Es ist deshalb – auch weil monetäre Impulse ein bis zwei Jahre brauchen, bis sie sich in der Realwirtschaft auswirken – an der Zeit, einer Verfestigung der inflationären Entwicklung entgegenzutreten, eine moderate Rücknahme der geldpolitischen Expansion vorzubereiten und der Öffentlichkeit kommunikativ zu signalisieren. Ansonsten würde sich die ebenfalls von Rürup aufgestellte Vermutung bestätigen, dass „…der Zusammenhalt der Währungsgemeinschaft zum impliziten Oberziel der EZB geworden (wäre) – ‚whatever it takes‘.“ – Und damit fiskalische Rücksichtnahme zu Lasten der Zielvorgabe Preisniveaustabilität gehen könnte.

Fed stellt Wertpapierkäufe ein

In den USA wurde von der Federal Reserve Bank (Fed) bei einer Preisniveausteigerung um 6,2 Prozent im Oktober 2021 gegenüber dem Vorjahr eine Kursänderung bereits eingeleitet. Jerome Powell, Präsident der Fed, kündigte an, das monatlich 120 Milliarden Dollar umfassende Ankaufsprogramm von Wertpapieren ab November 2021 um 15 Milliarden monatlich zu reduzieren, so dass diese monetären Impulse in acht Monaten auslaufen würden. Eine Erhöhung des Leitzinssatzes ist danach im Jahr 2022 zu erwarten.

> _Aufgaben_:
a) Schreibe den Auszug zur Geldpolitik zwischen „Es ist deshalb“ und „Preisniveaustabilität gehen könnte.“ einschließlich wortgetreu ab.
b) Schreibe den Auszug zur Geldpolitik im Anschluss an seinen letzten Satz weiter.
Die Daten spielen hierfür keine Rolle.

> _Untersuchte Daten_:
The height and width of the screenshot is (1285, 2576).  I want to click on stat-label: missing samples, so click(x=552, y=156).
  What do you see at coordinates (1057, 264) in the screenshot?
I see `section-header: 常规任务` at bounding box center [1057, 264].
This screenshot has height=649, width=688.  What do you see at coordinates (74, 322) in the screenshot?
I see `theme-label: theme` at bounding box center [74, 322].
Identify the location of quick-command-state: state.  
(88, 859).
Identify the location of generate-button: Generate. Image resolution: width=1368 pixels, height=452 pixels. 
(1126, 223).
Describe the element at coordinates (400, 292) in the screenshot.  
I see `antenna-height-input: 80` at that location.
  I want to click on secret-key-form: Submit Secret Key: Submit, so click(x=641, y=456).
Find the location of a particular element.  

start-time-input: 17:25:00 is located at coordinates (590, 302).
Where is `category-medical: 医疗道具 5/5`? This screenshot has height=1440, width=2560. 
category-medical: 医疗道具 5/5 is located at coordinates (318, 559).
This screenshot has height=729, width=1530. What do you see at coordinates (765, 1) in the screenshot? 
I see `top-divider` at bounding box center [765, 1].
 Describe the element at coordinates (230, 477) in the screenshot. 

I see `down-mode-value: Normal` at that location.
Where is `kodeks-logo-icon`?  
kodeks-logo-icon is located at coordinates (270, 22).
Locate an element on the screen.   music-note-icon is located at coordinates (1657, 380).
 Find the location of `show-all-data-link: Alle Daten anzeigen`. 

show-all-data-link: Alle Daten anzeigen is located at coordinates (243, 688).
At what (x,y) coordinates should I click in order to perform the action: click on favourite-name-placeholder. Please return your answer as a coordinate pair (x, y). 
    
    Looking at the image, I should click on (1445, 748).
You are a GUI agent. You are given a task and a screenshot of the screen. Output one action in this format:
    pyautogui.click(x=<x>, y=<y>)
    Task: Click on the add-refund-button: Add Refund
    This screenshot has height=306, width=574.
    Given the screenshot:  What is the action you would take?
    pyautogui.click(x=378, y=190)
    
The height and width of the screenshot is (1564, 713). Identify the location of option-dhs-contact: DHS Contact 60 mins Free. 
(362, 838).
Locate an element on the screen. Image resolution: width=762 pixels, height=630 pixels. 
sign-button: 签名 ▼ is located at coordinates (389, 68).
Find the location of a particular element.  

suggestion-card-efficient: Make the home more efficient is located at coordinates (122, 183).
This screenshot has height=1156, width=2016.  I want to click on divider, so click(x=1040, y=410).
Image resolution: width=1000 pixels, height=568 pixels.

> _Erwartete Ergebnisse_:
a)
Es ist deshalb – auch weil monetäre Impulse ein bis zwei Jahre brauchen, bis sie sich in der Realwirtschaft auswirken – an der Zeit, einer Verfestigung der inflationären Entwicklung entgegenzutreten, eine moderate Rücknahme der geldpolitischen Expansion vorzubereiten und der Öffentlichkeit kommunikativ zu signalisieren. Ansonsten würde sich die ebenfalls von Rürup aufgestellte Vermutung bestätigen, dass „…der Zusammenhalt der Währungsgemeinschaft zum impliziten Oberziel der EZB geworden (wäre) – ‚whatever it takes‘.“ – Und damit fiskalische Rücksichtnahme zu Lasten der Zielvorgabe Preisniveaustabilität gehen könnte.

b)
Mit dieser Vorgehensweise steigt angesichts der internationalen Abhängigkeiten von Zinssatzrelationen, Wechselkursbewegungen und Kapitalströmen der Druck auf die Verantwortlichen in der EZB, ihre bisherige Haltung zu überdenken. Möglicherweise trägt auch der kürzlich erfolgte Rücktritt von Jens Weidmann, Präsident der Deutschen Bundesbank, dazu bei, für den es an der Zeit ist, bei geldpolitischen Kursbestimmungen nicht nur auf Deflationsgefahren zu schauen.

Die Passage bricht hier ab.